Segfault wrote:
I never said (MAC and PCI ID) have same purpose. You said it would be nice to have first 3 bytes to see the manufacturer.
No, I did not say that. I do not care about the manufacturer. Most often the OUI identifies the system manufacturer (HP), not the ethernet controller manufacturer (Intel). Big deal.
FWIW, I just wanted to check that the special bits in the MAC address first byte (unicast/multicast and global/local) were correctly set to 0. Sometimes the MAC address stored in the system NVAM is invalid, or the driver incorrectly reads it, resulting in an invalid MAC address being used, which can cause all kinds of trouble.
andoru wrote:Here's the first three bytes of the address: 3c:d9:2b
So the first two bits are 0. Good.
Segfault wrote:I'm going to read up on IPv6 now.

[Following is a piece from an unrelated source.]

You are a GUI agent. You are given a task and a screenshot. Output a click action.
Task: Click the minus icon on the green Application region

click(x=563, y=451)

Check Stateless Address Autoconfiguration (SLAAC), EUI-64 and IPv6 Privacy Extensions.
andoru wrote:Let me know what you want me to look for, and what commands to use.
Use
dmesg to print the kernel log buffer.
Look for messages containing the driver name (e1000e), the interface name (eno1), or the PCI bus ID (00:19.0).
andoru wrote:It's weird how it doesn't mention any dropped packets or errors/failures, as I went through a lot of dropped packets and connection timeouts during the session.

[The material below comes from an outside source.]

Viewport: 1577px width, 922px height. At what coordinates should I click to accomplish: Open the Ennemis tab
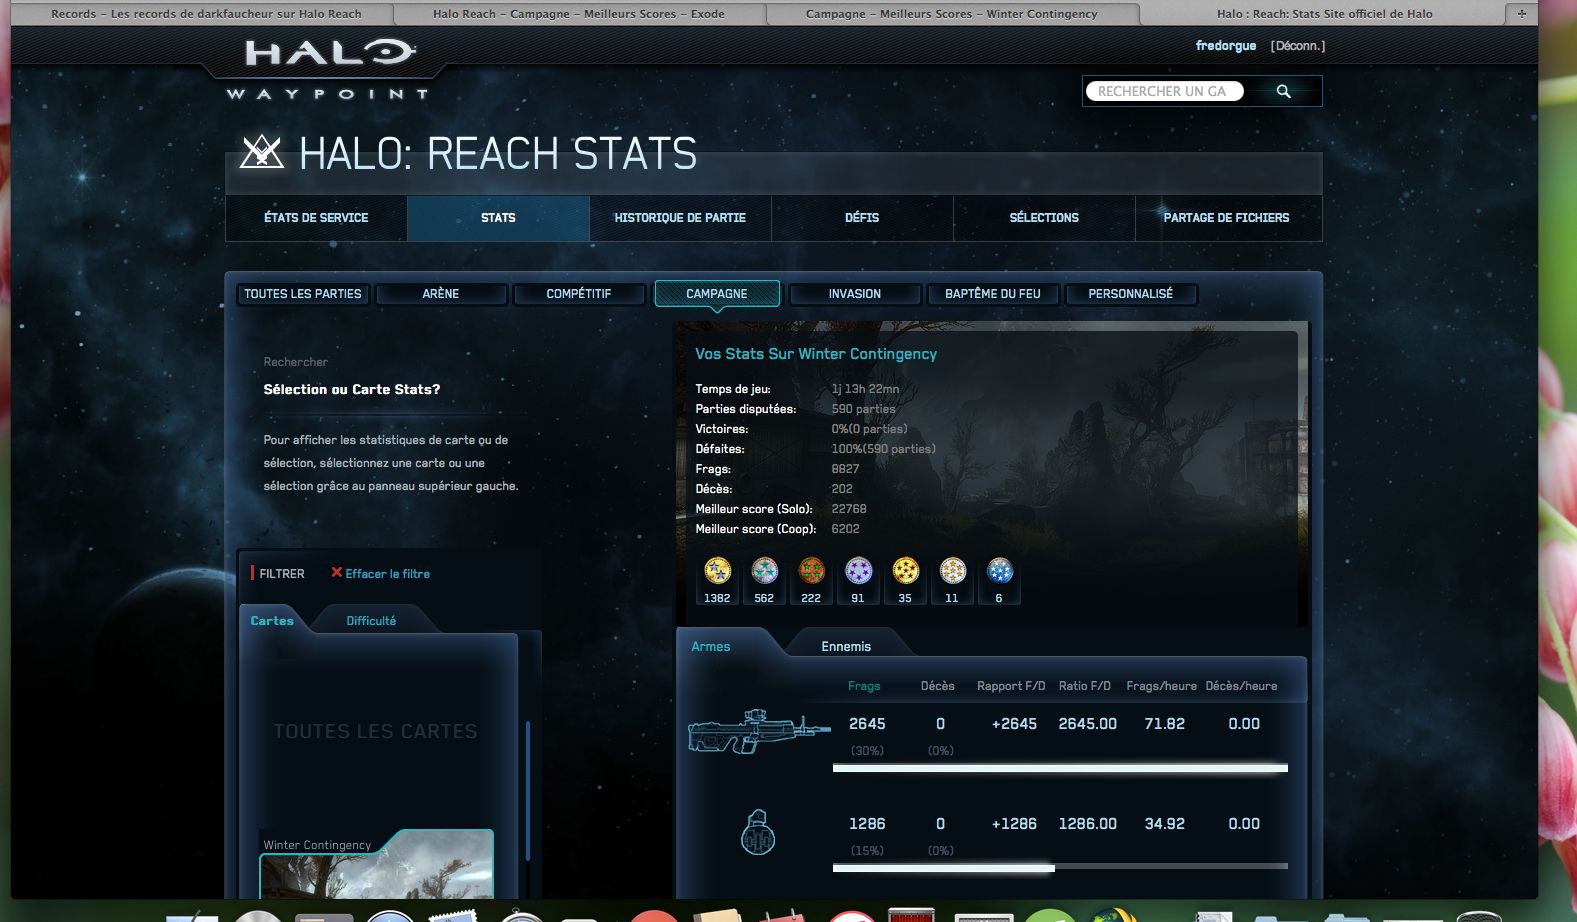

How then did you see there were dropped packets ? With
ifconfig or
ip -s link ?
andoru wrote:DNS resolution, AFAIK, works fine, as I have pinged domain names
You ping an IP address, not a domain name. The destination of an IP packet is an IP address, not a domain name.
A few thoughts.
- There can be variants of a same ethernet controller, and the driver may not work equally with all variants. The situation of Realtek RTL8168 and the kernel driver r8169 comes into mind. However Intel ethernet controllers and drivers have a better status.
- Did you try to disable offload optimizations with
ethtool ?
- Did you check the power supply voltages ? An insufficient or flaky voltage could cause erratic behaviour. I think about the +5V stand-by voltage (5VSB) which supplies the ethernet interface for wake-on-LAN. This output is always on even when the system is shut down, so it can wear out faster.
- There can be incompatibilities due to border cases between two ethernet devices. I once used a computer whose ethernet port did not work on one specific wall plug, while it worked on other plugs and other computers worked on this plug. Did you test the computer on another switch port, another switch, another network... ?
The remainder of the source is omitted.